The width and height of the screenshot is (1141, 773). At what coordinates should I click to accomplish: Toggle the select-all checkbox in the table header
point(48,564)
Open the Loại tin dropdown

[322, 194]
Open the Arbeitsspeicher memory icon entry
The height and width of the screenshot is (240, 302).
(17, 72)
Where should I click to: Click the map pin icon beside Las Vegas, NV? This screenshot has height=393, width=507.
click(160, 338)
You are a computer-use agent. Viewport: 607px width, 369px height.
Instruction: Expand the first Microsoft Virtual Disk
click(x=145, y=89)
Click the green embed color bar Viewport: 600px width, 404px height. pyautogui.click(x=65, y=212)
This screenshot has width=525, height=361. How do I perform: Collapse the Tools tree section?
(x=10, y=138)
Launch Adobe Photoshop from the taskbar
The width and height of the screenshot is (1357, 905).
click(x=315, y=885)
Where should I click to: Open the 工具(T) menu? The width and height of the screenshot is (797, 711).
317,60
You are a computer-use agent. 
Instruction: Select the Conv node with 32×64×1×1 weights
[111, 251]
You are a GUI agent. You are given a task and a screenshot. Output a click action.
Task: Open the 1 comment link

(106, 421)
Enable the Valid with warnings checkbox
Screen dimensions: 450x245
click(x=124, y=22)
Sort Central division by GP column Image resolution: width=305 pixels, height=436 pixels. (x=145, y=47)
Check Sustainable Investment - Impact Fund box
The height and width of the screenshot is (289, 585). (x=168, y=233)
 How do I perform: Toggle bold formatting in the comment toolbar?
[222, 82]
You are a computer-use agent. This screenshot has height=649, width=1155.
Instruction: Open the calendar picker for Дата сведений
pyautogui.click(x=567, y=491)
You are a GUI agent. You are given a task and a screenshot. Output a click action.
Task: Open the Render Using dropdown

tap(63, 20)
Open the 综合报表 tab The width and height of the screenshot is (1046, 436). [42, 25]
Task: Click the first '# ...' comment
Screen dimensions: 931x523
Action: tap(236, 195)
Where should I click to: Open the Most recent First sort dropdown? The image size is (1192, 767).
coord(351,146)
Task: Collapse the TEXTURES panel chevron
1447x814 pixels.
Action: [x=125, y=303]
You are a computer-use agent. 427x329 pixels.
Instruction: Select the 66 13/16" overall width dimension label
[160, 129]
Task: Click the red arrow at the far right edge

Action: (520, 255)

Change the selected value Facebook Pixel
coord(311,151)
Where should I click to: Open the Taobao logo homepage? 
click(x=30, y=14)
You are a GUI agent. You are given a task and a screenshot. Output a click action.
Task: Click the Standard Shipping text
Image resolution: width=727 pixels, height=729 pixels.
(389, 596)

WHAT IS BEING ASKED:
Could you write out the material again, starting at the line that has "Open the 综合报表" and stopping after the last line, with the requests included and every coordinate in the answers multiplied by 1.75 and rounded to a whole number (halves round up), while numbers within the requests stay as they are?

WRITTEN REPLY:
Open the 综合报表 tab The width and height of the screenshot is (1046, 436). [74, 44]
Task: Click the first '# ...' comment
Screen dimensions: 931x523
Action: tap(413, 341)
Where should I click to: Open the Most recent First sort dropdown? The image size is (1192, 767).
coord(614,256)
Task: Collapse the TEXTURES panel chevron
1447x814 pixels.
Action: [x=219, y=530]
You are a computer-use agent. 427x329 pixels.
Instruction: Select the 66 13/16" overall width dimension label
[280, 226]
Task: Click the red arrow at the far right edge

Action: (910, 446)

Change the selected value Facebook Pixel
coord(544,264)
Where should I click to: Open the Taobao logo homepage? 
click(x=53, y=25)
You are a GUI agent. You are given a task and a screenshot. Output a click action.
Task: Click the Standard Shipping text
Image resolution: width=727 pixels, height=729 pixels.
(681, 1043)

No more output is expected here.